Climate change is fundamentally altering the American West, a status quo itself built on the ethnic cleansing of Indigenous peoples and alteration of the natural landscape. In what is now southern Oregon and northern California, the Klamath, Yurok, Karuk, Hoopa Valley, Modoc, and Yahooskin tribes lived in the region known as the Everglades of the West. In 1906, however, the extermination of Indigenous people and a major drainage project fundamentally altered the lands. Now, as climate change caused by the extraction and combustion of fossil fuels exacerbates severe drought, there is no water. No water for farmers, no water for the tribes’ sacred fish, no water in families’ wells, no water for migratory birds.

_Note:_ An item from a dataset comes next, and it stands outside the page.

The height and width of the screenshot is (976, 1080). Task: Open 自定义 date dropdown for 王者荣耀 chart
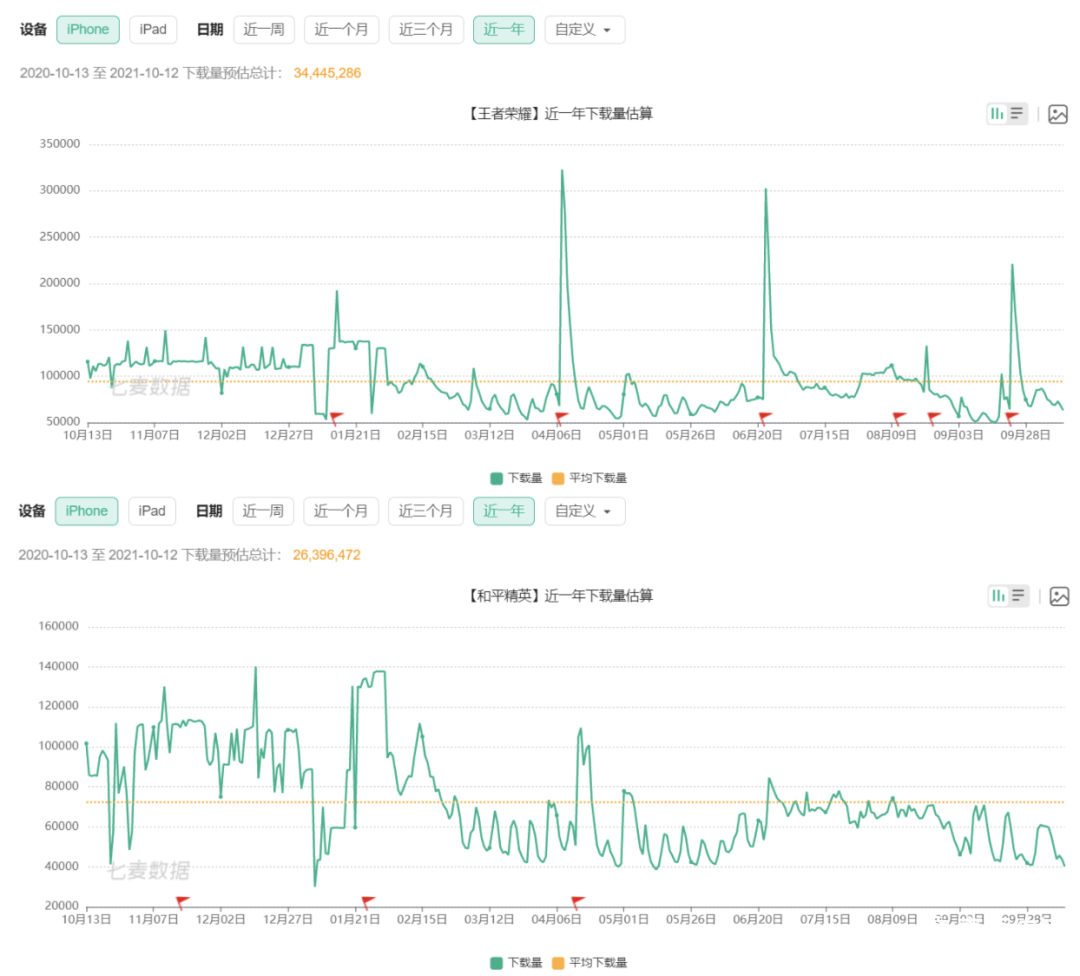point(584,30)
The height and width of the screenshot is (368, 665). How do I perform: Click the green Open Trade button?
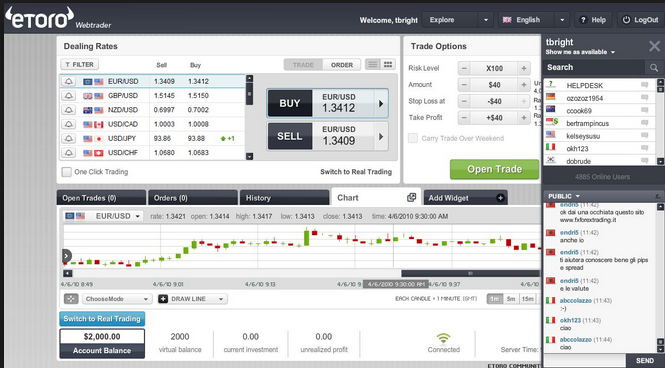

“If we don’t have the Klamath River and we don’t have healthy fish runs, it’s really hard to be a Yurok person,” Barry McCovey, the tribe’s fishery department director, told the Washington Post. “It’s just as important to our people as the air that we breathe.” Climate change is also changing the literal landscape in what is now Utah. Shrunken by climate-fueled drought and water diversions, the Great Salt Lake is now “a puddle of its former self” the Salt Lake Tribune reports, and the Tribune and Accuweather are redrawing maps to more accurately define the lake’s boundaries. (Klamath: Washington Post $; Utah: Salt Lake Tribune; Climate Signals background: Drought)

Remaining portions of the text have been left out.